> [Exercise objective] Without skipping anything, transcribe the listing that follows.
▽
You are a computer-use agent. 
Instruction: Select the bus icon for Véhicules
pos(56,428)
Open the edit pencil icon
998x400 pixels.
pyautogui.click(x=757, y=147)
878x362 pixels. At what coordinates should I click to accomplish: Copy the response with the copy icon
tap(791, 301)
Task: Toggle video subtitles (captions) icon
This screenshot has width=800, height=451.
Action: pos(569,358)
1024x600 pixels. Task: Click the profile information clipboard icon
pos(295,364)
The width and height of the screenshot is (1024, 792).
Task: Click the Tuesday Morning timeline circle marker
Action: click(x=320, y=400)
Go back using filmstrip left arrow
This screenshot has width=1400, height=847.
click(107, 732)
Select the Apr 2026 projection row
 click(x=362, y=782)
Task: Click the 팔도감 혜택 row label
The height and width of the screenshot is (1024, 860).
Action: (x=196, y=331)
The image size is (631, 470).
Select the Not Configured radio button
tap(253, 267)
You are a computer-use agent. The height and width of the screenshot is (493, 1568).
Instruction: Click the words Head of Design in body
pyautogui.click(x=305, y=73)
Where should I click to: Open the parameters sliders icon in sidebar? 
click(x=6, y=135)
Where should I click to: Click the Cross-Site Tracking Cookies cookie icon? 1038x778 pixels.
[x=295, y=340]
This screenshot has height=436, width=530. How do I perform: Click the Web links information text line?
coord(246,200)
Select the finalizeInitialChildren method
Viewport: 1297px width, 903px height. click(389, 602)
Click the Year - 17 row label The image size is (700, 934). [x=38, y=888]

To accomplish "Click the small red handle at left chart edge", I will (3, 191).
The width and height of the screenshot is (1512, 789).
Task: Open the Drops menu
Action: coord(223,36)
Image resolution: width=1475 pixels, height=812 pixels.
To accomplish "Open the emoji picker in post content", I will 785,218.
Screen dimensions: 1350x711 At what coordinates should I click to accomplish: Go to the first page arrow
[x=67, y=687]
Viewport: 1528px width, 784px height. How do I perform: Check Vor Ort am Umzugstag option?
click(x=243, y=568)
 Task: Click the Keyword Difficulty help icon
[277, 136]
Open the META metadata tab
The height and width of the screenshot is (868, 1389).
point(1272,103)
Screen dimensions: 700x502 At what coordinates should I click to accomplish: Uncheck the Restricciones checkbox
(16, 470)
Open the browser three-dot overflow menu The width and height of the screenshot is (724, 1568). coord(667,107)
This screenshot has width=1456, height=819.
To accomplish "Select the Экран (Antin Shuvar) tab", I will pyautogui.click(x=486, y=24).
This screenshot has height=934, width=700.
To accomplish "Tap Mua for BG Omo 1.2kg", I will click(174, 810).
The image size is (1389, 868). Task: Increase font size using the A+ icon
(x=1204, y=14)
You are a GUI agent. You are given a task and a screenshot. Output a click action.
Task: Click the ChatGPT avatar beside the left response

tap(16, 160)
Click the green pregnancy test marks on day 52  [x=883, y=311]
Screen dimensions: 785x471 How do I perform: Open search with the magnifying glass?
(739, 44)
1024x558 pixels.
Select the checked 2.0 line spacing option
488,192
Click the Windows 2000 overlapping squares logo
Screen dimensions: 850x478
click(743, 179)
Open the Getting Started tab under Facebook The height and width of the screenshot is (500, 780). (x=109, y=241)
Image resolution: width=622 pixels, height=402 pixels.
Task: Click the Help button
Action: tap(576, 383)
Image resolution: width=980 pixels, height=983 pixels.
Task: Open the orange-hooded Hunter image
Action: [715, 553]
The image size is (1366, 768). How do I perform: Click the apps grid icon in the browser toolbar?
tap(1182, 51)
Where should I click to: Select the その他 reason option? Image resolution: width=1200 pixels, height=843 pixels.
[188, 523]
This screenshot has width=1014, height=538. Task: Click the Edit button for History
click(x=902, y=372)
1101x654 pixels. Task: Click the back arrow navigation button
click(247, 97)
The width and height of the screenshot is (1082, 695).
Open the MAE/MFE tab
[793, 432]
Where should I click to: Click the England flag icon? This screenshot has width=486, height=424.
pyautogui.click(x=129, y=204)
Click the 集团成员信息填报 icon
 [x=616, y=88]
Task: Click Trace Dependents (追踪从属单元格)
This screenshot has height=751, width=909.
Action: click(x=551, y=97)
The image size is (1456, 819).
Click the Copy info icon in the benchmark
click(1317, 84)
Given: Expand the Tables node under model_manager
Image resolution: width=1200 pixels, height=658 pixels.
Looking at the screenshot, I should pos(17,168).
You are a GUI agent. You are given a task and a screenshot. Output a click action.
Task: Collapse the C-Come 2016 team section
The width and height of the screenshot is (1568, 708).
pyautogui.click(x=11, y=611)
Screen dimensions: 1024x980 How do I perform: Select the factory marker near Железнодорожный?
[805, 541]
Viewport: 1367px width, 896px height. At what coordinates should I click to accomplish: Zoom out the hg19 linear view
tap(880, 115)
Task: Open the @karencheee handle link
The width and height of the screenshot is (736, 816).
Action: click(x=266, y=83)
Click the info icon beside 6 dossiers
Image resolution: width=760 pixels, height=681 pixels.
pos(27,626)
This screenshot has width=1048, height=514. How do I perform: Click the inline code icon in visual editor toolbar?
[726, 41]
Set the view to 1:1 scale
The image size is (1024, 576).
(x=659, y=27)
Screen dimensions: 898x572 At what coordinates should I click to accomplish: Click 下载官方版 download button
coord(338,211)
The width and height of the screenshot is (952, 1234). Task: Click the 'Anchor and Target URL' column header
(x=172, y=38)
△
> [Answer area]
You are a computer-use agent. 
Instruction: Select the bus icon for Véhicules
pos(56,428)
Open the edit pencil icon
998x400 pixels.
pyautogui.click(x=757, y=147)
878x362 pixels. At what coordinates should I click to accomplish: Copy the response with the copy icon
tap(791, 301)
Task: Toggle video subtitles (captions) icon
This screenshot has width=800, height=451.
Action: pos(569,358)
1024x600 pixels. Task: Click the profile information clipboard icon
pos(295,364)
The width and height of the screenshot is (1024, 792).
Task: Click the Tuesday Morning timeline circle marker
Action: click(x=320, y=400)
Go back using filmstrip left arrow
This screenshot has width=1400, height=847.
click(107, 732)
Select the Apr 2026 projection row
 click(x=362, y=782)
Task: Click the 팔도감 혜택 row label
The height and width of the screenshot is (1024, 860).
Action: (x=196, y=331)
The image size is (631, 470).
Select the Not Configured radio button
tap(253, 267)
You are a computer-use agent. The height and width of the screenshot is (493, 1568).
Instruction: Click the words Head of Design in body
pyautogui.click(x=305, y=73)
Where should I click to: Open the parameters sliders icon in sidebar? 
click(x=6, y=135)
Where should I click to: Click the Cross-Site Tracking Cookies cookie icon? 1038x778 pixels.
[x=295, y=340]
This screenshot has height=436, width=530. How do I perform: Click the Web links information text line?
coord(246,200)
Select the finalizeInitialChildren method
Viewport: 1297px width, 903px height. click(389, 602)
Click the Year - 17 row label The image size is (700, 934). [x=38, y=888]

To accomplish "Click the small red handle at left chart edge", I will (3, 191).
The width and height of the screenshot is (1512, 789).
Task: Open the Drops menu
Action: coord(223,36)
Image resolution: width=1475 pixels, height=812 pixels.
To accomplish "Open the emoji picker in post content", I will 785,218.
Screen dimensions: 1350x711 At what coordinates should I click to accomplish: Go to the first page arrow
[x=67, y=687]
Viewport: 1528px width, 784px height. How do I perform: Check Vor Ort am Umzugstag option?
click(x=243, y=568)
 Task: Click the Keyword Difficulty help icon
[277, 136]
Open the META metadata tab
The height and width of the screenshot is (868, 1389).
point(1272,103)
Screen dimensions: 700x502 At what coordinates should I click to accomplish: Uncheck the Restricciones checkbox
(16, 470)
Open the browser three-dot overflow menu The width and height of the screenshot is (724, 1568). coord(667,107)
This screenshot has width=1456, height=819.
To accomplish "Select the Экран (Antin Shuvar) tab", I will pyautogui.click(x=486, y=24).
This screenshot has height=934, width=700.
To accomplish "Tap Mua for BG Omo 1.2kg", I will click(174, 810).
The image size is (1389, 868). Task: Increase font size using the A+ icon
(x=1204, y=14)
You are a GUI agent. You are given a task and a screenshot. Output a click action.
Task: Click the ChatGPT avatar beside the left response

tap(16, 160)
Click the green pregnancy test marks on day 52  [x=883, y=311]
Screen dimensions: 785x471 How do I perform: Open search with the magnifying glass?
(739, 44)
1024x558 pixels.
Select the checked 2.0 line spacing option
488,192
Click the Windows 2000 overlapping squares logo
Screen dimensions: 850x478
click(743, 179)
Open the Getting Started tab under Facebook The height and width of the screenshot is (500, 780). (x=109, y=241)
Image resolution: width=622 pixels, height=402 pixels.
Task: Click the Help button
Action: tap(576, 383)
Image resolution: width=980 pixels, height=983 pixels.
Task: Open the orange-hooded Hunter image
Action: [715, 553]
The image size is (1366, 768). How do I perform: Click the apps grid icon in the browser toolbar?
tap(1182, 51)
Where should I click to: Select the その他 reason option? Image resolution: width=1200 pixels, height=843 pixels.
[188, 523]
This screenshot has width=1014, height=538. Task: Click the Edit button for History
click(x=902, y=372)
1101x654 pixels. Task: Click the back arrow navigation button
click(247, 97)
The width and height of the screenshot is (1082, 695).
Open the MAE/MFE tab
[793, 432]
Where should I click to: Click the England flag icon? This screenshot has width=486, height=424.
pyautogui.click(x=129, y=204)
Click the 集团成员信息填报 icon
 [x=616, y=88]
Task: Click Trace Dependents (追踪从属单元格)
This screenshot has height=751, width=909.
Action: click(x=551, y=97)
The image size is (1456, 819).
Click the Copy info icon in the benchmark
click(1317, 84)
Given: Expand the Tables node under model_manager
Image resolution: width=1200 pixels, height=658 pixels.
Looking at the screenshot, I should pos(17,168).
You are a GUI agent. You are given a task and a screenshot. Output a click action.
Task: Collapse the C-Come 2016 team section
The width and height of the screenshot is (1568, 708).
pyautogui.click(x=11, y=611)
Screen dimensions: 1024x980 How do I perform: Select the factory marker near Железнодорожный?
[805, 541]
Viewport: 1367px width, 896px height. At what coordinates should I click to accomplish: Zoom out the hg19 linear view
tap(880, 115)
Task: Open the @karencheee handle link
The width and height of the screenshot is (736, 816).
Action: click(x=266, y=83)
Click the info icon beside 6 dossiers
Image resolution: width=760 pixels, height=681 pixels.
pos(27,626)
This screenshot has width=1048, height=514. How do I perform: Click the inline code icon in visual editor toolbar?
[726, 41]
Set the view to 1:1 scale
The image size is (1024, 576).
(x=659, y=27)
Screen dimensions: 898x572 At what coordinates should I click to accomplish: Click 下载官方版 download button
coord(338,211)
The width and height of the screenshot is (952, 1234). Task: Click the 'Anchor and Target URL' column header
(x=172, y=38)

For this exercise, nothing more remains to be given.